Top of Extracted entries
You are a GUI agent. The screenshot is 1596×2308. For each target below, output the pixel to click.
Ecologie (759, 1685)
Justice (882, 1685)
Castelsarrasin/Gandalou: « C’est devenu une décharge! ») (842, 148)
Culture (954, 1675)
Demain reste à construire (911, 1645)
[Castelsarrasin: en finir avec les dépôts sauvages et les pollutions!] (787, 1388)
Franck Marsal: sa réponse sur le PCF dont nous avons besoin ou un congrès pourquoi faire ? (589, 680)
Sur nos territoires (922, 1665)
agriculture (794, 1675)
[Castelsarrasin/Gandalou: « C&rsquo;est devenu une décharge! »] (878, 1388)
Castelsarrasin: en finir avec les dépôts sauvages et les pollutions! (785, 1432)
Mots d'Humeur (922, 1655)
Bottom of Extracted entries
■ Exercise prompt ■
The answer consists of the line holding "C&rsquo;est devenu une" and every line after it up to the end of the records, word for word.

■ Task result ■
[Castelsarrasin/Gandalou: « C&rsquo;est devenu une décharge! »] (878, 1388)
Castelsarrasin: en finir avec les dépôts sauvages et les pollutions! (785, 1432)
Mots d'Humeur (922, 1655)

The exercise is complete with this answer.